KELLY: Well, let's dig into the why did this happen - because there are conflicting accounts starting to emerge from Hanoi. The U.S. came out and said these negotiations broke down because North Korea demanded that all sanctions be lifted in return for only some denuclearization. North Korea has now come out and briefed and said no, we only asked for a partial lifting of sanctions. I mean, my question is - how did we not know what the North Korean position was walking into these talks? This was supposed to be the summit where more groundwork had been done in advance.

CHA: That's a great question. And clearly, not enough groundwork was done in advance. I think the fact that President Trump is so open to almost any policy position if it moves the whole process forward causes the North Koreans to try to move all the negotiations directly up to the level of the president because, at the working level, they feel like they have a more tougher U.S. position. And the stakes are very high because when leaders can't agree, you don't have much diplomatic rope left after that.

KELLY: So let's just lay out the balance sheet - wins, losses for each side. The U.S. walks away from the summit with what? Did the U.S. get anything out of this?

CHA: No, not really. You know, he walked away from it completely empty-handed with a process that the summit was supposed to save and now has put it at least two steps backwards.

KELLY: He says he did secure a commitment to continue the no new testing, no nuclear testing, no missile tests.

CHA: Yes. I know he's really trumpeted that as being a big victory. But our own research on this shows that whenever the United States is talking to the North Koreans, they generally do not do missile or nuclear tests. And that's been the record for the past 25 to 30 years. So he can claim it as a success of his policy, but it's actually just an empirical fact.

KELLY: What about on the North Korean side - what do they walk away from this summit with?

CHA: So I think they're also in a bit of a bind. I mean, I think the North Korean leader also went out on a limb to do another meeting with the president in Hanoi, in Vietnam - on a train for 56 hours or whatever the number was. And it's not clear that they know where they're going to go after this either. If they resume testing, we're going to go back to a very difficult confrontation between the two sides.

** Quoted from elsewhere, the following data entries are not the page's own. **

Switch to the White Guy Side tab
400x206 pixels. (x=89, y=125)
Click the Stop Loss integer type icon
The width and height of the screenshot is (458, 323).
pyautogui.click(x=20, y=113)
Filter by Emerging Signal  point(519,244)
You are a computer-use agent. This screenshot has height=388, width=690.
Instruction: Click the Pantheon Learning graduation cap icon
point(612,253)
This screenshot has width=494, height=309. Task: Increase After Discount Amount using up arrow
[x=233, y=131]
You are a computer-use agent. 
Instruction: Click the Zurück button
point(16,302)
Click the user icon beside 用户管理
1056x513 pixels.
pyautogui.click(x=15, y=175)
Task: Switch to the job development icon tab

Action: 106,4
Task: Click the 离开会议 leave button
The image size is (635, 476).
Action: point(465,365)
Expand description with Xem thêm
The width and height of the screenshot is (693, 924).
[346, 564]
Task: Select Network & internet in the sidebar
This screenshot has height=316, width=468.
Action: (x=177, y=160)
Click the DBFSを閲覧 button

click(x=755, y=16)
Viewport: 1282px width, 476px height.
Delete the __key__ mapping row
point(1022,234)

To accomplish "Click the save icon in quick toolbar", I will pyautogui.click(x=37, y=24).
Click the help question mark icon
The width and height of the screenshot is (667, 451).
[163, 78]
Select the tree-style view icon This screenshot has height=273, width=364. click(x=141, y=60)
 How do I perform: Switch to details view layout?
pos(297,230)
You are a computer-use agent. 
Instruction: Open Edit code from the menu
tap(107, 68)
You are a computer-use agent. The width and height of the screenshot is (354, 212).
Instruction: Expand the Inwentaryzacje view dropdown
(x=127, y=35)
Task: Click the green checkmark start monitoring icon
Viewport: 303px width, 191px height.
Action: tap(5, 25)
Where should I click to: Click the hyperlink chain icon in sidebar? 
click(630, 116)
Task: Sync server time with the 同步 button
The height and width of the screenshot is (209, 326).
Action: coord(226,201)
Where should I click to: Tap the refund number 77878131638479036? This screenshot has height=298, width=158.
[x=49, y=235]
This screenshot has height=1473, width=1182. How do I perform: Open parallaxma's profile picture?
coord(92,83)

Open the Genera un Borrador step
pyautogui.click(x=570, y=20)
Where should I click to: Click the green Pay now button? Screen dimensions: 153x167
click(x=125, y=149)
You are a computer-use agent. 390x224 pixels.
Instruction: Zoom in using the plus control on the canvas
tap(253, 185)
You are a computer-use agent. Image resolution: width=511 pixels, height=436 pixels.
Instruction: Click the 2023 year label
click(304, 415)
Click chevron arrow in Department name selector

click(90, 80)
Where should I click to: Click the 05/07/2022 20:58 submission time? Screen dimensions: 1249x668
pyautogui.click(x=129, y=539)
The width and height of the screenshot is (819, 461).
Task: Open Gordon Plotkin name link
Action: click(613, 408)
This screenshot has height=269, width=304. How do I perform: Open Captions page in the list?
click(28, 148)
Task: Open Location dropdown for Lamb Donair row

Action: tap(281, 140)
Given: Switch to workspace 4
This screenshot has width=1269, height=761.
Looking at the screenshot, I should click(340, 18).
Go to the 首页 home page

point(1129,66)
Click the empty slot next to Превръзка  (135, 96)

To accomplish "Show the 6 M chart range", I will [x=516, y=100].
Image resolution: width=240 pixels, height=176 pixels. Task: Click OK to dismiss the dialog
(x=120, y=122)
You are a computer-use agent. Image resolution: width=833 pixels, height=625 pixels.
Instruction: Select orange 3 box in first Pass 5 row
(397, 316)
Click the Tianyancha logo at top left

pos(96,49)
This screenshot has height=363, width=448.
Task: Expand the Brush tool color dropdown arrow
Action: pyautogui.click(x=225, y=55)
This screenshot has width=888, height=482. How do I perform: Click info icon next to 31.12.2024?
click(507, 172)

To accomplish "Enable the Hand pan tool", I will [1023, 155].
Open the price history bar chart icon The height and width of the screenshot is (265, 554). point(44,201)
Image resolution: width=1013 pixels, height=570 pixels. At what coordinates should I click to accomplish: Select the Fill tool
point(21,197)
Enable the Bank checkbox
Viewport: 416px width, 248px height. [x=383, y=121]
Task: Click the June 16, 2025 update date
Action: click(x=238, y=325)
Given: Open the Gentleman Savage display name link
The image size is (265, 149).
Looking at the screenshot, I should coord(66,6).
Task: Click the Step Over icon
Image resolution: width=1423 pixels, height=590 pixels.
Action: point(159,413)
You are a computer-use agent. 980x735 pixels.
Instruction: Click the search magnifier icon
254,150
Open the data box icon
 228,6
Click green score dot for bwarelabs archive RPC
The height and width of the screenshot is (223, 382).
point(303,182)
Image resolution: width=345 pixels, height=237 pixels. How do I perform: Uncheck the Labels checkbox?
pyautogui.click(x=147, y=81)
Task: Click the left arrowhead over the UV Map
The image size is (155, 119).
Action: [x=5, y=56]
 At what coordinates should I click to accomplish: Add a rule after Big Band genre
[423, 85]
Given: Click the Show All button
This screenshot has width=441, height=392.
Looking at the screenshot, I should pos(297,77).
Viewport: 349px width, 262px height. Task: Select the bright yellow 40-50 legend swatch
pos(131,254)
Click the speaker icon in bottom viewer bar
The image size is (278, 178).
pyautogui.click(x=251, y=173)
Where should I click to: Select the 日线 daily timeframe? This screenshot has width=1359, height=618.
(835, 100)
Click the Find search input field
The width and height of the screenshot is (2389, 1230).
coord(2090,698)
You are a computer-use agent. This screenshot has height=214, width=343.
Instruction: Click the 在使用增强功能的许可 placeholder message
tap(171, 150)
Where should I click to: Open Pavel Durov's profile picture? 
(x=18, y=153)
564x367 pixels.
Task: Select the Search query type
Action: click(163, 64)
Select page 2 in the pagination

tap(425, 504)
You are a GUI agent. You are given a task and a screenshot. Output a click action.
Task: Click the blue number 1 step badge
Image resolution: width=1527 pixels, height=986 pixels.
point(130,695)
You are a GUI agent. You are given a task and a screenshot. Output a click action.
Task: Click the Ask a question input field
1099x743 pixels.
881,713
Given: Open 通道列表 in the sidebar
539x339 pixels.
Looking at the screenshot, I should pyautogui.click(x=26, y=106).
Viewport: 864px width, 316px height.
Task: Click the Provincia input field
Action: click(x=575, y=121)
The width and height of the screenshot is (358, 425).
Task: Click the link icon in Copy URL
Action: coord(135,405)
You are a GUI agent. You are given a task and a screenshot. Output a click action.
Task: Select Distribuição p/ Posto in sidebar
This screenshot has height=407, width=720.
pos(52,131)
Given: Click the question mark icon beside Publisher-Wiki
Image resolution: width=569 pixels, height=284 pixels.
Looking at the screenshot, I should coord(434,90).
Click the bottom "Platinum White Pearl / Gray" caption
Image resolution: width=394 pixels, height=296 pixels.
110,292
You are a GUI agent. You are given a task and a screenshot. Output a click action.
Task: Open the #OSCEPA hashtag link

KELLY: So where do you think things go from here - we're two summits in between these two leaders - third summit? Or is the best possible outcome at this point that U.S.-North Korean diplomacy drops off the front pages for a while and lower-level negotiations try to inch things forward?

CHA: Well, I think we'll certainly see lower-level negotiations. I don't think we'll see a third summit for quite some time. I think the president probably feels like he was burned by it, and he was always the one who was most enthusiastic about doing this. He was always pushing that process forward. So in terms of where we go from here, there are a few things we have to watch.

The first is whether the United States is going to resume military exercising with the ally South Korea, something that President Trump had suspended after the Singapore summit. Is North Korea going to continue to produce a mass weapons material, which they had been doing since the Singapore summit through Hanoi? And then the question is, you know, whether the United States is going to do anything on sanctions-lifting after this summit, or are they going to increase the sanctioning? There will be voices for increasing sanctions against North Korea.

So you know, we have to watch these things because they will take what is a precarious situation and either put it into a tailspin or leave it sort of at this unsteady status quo for the time being, until the working level can put it on more stable ground.

KELLY: Victor Cha - he was National Security Council director for Asia during the George W. Bush administration. Thanks very much.